▶ **ESTRATTO DEL DOCUMENTO**
________________

In realtà, nel nostro Paese la adozione dei patti prematrimoniali era già stata proposta, nel 2014, con una Proposta di Legge (n. 2669) presentato per introdurre nel vigente Codice Civile l’art. 162 bis, per vedere riconoscere ai coniugi la possibilità di disciplinare, in qualsiasi momento, anche prima di contrarre il matrimonio, i loro rapporti patrimoniali, anche, se non soprattutto, nell’ottica di un eventuale scioglimento del vincolo coniugale. La proposta di legge n. 2669/2014 veniva presentata sull’onda del Regolamento dell’Unione Europea n. 1259/2010 e “sostenuta” anche dalla Legge “Cirinnà”.  Nello specifico, in tema di giurisdizione e legge applicabile alla separazione e al divorzio, il Regolamento (UE) n. 1259/2010 del Consiglio del 20/12/2010 aveva introdotto l’opportunità per i coniugi di stabilire, con un preventivo accordo, la legge applicabile alla separazione o al divorzio, tanto al fine non solo di garantire una certezza del diritto, ma anche di evitare ulteriori contenziosi giudiziari.

Il percorso italiano di adeguamento alla tendenza di valorizzazione dell’autonomia privata trovava, per altro verso, una sua prima concretizzazione proprio nella Legge “Cirinnà” del 2016 che, introducendo nel nostro ordinamento i c.d. “contratti di convivenza”, aveva consentito alle coppie non sposate di regolamentare la propria vita in comune. L’approvazione della proposta di legge aveva trovato, però, insormontabili (e, forse, prevedibili) ostacoli sia nella impostazione conservatrice della Suprema Corte di Cassazione, sia nella concezione pubblicistica della famiglia e del matrimonio, sia nel principio di solidarietà familiare che preclude la negoziabilità delle condizioni di separazione e divorzio… Il termine della legislatura ne aveva, però, inevitabilmente compromesso la prosecuzione dell’esame in Commissione.

________________

▶ **CONSEGNA**
Riscrivi il pezzo del brano sui patti prematrimoniali che comincia con "Il percorso italiano" e va avanti fino a "dell’esame in Commissione.", mettendo "coppie conviventi" al posto di "coppie non sposate".

▶ **DATI FORNITI**
________________

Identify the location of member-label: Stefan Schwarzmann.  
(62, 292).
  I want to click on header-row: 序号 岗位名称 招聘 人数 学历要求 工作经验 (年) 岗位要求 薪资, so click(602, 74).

________________

▶ **RISPOSTA**
Il percorso italiano di adeguamento alla tendenza di valorizzazione dell’autonomia privata trovava, per altro verso, una sua prima concretizzazione proprio nella Legge “Cirinnà” del 2016 che, introducendo nel nostro ordinamento i c.d. “contratti di convivenza”, aveva consentito alle coppie conviventi di regolamentare la propria vita in comune. L’approvazione della proposta di legge aveva trovato, però, insormontabili (e, forse, prevedibili) ostacoli sia nella impostazione conservatrice della Suprema Corte di Cassazione, sia nella concezione pubblicistica della famiglia e del matrimonio, sia nel principio di solidarietà familiare che preclude la negoziabilità delle condizioni di separazione e divorzio… Il termine della legislatura ne aveva, però, inevitabilmente compromesso la prosecuzione dell’esame in Commissione.